◆ **What is needed**: The data below must be returned in full and exactly.

[Saved entries]

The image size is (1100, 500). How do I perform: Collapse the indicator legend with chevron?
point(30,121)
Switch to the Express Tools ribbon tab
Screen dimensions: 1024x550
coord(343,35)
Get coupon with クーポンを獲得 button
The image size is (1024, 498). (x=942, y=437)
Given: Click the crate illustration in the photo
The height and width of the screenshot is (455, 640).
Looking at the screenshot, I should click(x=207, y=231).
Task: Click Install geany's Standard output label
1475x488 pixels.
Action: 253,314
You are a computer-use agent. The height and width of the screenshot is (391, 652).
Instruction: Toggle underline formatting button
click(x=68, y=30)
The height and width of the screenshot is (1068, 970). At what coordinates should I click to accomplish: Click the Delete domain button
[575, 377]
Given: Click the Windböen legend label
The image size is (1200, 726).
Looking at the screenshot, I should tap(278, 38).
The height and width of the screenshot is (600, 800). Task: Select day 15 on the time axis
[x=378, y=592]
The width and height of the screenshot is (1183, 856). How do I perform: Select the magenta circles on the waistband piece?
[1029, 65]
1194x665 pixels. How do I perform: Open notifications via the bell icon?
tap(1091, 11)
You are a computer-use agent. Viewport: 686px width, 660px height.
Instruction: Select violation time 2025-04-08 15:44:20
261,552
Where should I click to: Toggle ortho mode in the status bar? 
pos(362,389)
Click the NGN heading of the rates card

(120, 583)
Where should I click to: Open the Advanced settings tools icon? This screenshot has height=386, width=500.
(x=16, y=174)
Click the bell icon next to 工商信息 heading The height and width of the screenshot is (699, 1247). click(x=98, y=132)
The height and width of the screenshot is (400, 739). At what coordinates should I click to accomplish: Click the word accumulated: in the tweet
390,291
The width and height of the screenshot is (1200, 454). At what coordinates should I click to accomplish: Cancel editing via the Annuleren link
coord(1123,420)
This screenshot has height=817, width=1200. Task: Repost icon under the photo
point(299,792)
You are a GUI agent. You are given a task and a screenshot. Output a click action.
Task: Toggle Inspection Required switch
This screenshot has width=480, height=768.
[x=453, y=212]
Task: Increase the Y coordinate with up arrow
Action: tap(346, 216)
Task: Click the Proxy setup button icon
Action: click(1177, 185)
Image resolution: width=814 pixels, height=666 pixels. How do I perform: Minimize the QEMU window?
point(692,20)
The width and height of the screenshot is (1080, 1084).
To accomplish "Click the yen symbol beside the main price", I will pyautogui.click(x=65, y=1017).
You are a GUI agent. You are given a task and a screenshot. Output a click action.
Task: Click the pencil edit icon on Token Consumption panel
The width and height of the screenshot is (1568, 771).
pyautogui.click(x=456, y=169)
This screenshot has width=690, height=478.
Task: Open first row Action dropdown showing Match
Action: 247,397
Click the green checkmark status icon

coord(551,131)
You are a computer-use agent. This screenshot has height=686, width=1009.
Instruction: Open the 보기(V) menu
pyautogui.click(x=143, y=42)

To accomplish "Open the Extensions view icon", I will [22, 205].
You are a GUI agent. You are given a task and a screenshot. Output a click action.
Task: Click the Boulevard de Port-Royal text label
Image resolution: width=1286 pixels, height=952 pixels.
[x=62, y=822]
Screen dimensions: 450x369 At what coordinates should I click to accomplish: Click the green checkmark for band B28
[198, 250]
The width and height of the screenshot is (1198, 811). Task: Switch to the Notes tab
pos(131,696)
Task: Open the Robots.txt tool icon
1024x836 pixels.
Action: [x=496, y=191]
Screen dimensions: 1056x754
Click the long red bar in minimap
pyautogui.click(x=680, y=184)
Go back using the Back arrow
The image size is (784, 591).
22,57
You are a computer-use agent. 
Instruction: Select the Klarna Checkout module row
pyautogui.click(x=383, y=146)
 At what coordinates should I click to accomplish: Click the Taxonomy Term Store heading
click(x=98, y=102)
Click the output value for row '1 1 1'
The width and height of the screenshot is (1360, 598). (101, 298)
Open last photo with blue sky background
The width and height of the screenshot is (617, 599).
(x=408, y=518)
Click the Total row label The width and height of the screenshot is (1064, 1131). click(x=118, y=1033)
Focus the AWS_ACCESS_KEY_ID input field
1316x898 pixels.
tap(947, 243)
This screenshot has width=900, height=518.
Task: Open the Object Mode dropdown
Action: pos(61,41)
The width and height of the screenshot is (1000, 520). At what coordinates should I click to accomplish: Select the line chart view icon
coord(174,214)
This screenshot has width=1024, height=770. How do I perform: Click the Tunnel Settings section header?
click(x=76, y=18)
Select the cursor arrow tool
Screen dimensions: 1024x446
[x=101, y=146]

◆ **Answer section**:
The image size is (1100, 500). How do I perform: Collapse the indicator legend with chevron?
point(30,121)
Switch to the Express Tools ribbon tab
Screen dimensions: 1024x550
coord(343,35)
Get coupon with クーポンを獲得 button
The image size is (1024, 498). (x=942, y=437)
Given: Click the crate illustration in the photo
The height and width of the screenshot is (455, 640).
Looking at the screenshot, I should click(x=207, y=231).
Task: Click Install geany's Standard output label
1475x488 pixels.
Action: 253,314
You are a computer-use agent. The height and width of the screenshot is (391, 652).
Instruction: Toggle underline formatting button
click(x=68, y=30)
The height and width of the screenshot is (1068, 970). At what coordinates should I click to accomplish: Click the Delete domain button
[575, 377]
Given: Click the Windböen legend label
The image size is (1200, 726).
Looking at the screenshot, I should tap(278, 38).
The height and width of the screenshot is (600, 800). Task: Select day 15 on the time axis
[x=378, y=592]
The width and height of the screenshot is (1183, 856). How do I perform: Select the magenta circles on the waistband piece?
[1029, 65]
1194x665 pixels. How do I perform: Open notifications via the bell icon?
tap(1091, 11)
You are a computer-use agent. Viewport: 686px width, 660px height.
Instruction: Select violation time 2025-04-08 15:44:20
261,552
Where should I click to: Toggle ortho mode in the status bar? 
pos(362,389)
Click the NGN heading of the rates card

(120, 583)
Where should I click to: Open the Advanced settings tools icon? This screenshot has height=386, width=500.
(x=16, y=174)
Click the bell icon next to 工商信息 heading The height and width of the screenshot is (699, 1247). click(x=98, y=132)
The height and width of the screenshot is (400, 739). At what coordinates should I click to accomplish: Click the word accumulated: in the tweet
390,291
The width and height of the screenshot is (1200, 454). At what coordinates should I click to accomplish: Cancel editing via the Annuleren link
coord(1123,420)
This screenshot has height=817, width=1200. Task: Repost icon under the photo
point(299,792)
You are a GUI agent. You are given a task and a screenshot. Output a click action.
Task: Toggle Inspection Required switch
This screenshot has width=480, height=768.
[x=453, y=212]
Task: Increase the Y coordinate with up arrow
Action: tap(346, 216)
Task: Click the Proxy setup button icon
Action: click(1177, 185)
Image resolution: width=814 pixels, height=666 pixels. How do I perform: Minimize the QEMU window?
point(692,20)
The width and height of the screenshot is (1080, 1084).
To accomplish "Click the yen symbol beside the main price", I will pyautogui.click(x=65, y=1017).
You are a GUI agent. You are given a task and a screenshot. Output a click action.
Task: Click the pencil edit icon on Token Consumption panel
The width and height of the screenshot is (1568, 771).
pyautogui.click(x=456, y=169)
This screenshot has width=690, height=478.
Task: Open first row Action dropdown showing Match
Action: 247,397
Click the green checkmark status icon

coord(551,131)
You are a computer-use agent. This screenshot has height=686, width=1009.
Instruction: Open the 보기(V) menu
pyautogui.click(x=143, y=42)

To accomplish "Open the Extensions view icon", I will [22, 205].
You are a GUI agent. You are given a task and a screenshot. Output a click action.
Task: Click the Boulevard de Port-Royal text label
Image resolution: width=1286 pixels, height=952 pixels.
[x=62, y=822]
Screen dimensions: 450x369 At what coordinates should I click to accomplish: Click the green checkmark for band B28
[198, 250]
The width and height of the screenshot is (1198, 811). Task: Switch to the Notes tab
pos(131,696)
Task: Open the Robots.txt tool icon
1024x836 pixels.
Action: [x=496, y=191]
Screen dimensions: 1056x754
Click the long red bar in minimap
pyautogui.click(x=680, y=184)
Go back using the Back arrow
The image size is (784, 591).
22,57
You are a computer-use agent. 
Instruction: Select the Klarna Checkout module row
pyautogui.click(x=383, y=146)
 At what coordinates should I click to accomplish: Click the Taxonomy Term Store heading
click(x=98, y=102)
Click the output value for row '1 1 1'
The width and height of the screenshot is (1360, 598). (101, 298)
Open last photo with blue sky background
The width and height of the screenshot is (617, 599).
(x=408, y=518)
Click the Total row label The width and height of the screenshot is (1064, 1131). click(x=118, y=1033)
Focus the AWS_ACCESS_KEY_ID input field
1316x898 pixels.
tap(947, 243)
This screenshot has width=900, height=518.
Task: Open the Object Mode dropdown
Action: pos(61,41)
The width and height of the screenshot is (1000, 520). At what coordinates should I click to accomplish: Select the line chart view icon
coord(174,214)
This screenshot has width=1024, height=770. How do I perform: Click the Tunnel Settings section header?
click(x=76, y=18)
Select the cursor arrow tool
Screen dimensions: 1024x446
[x=101, y=146]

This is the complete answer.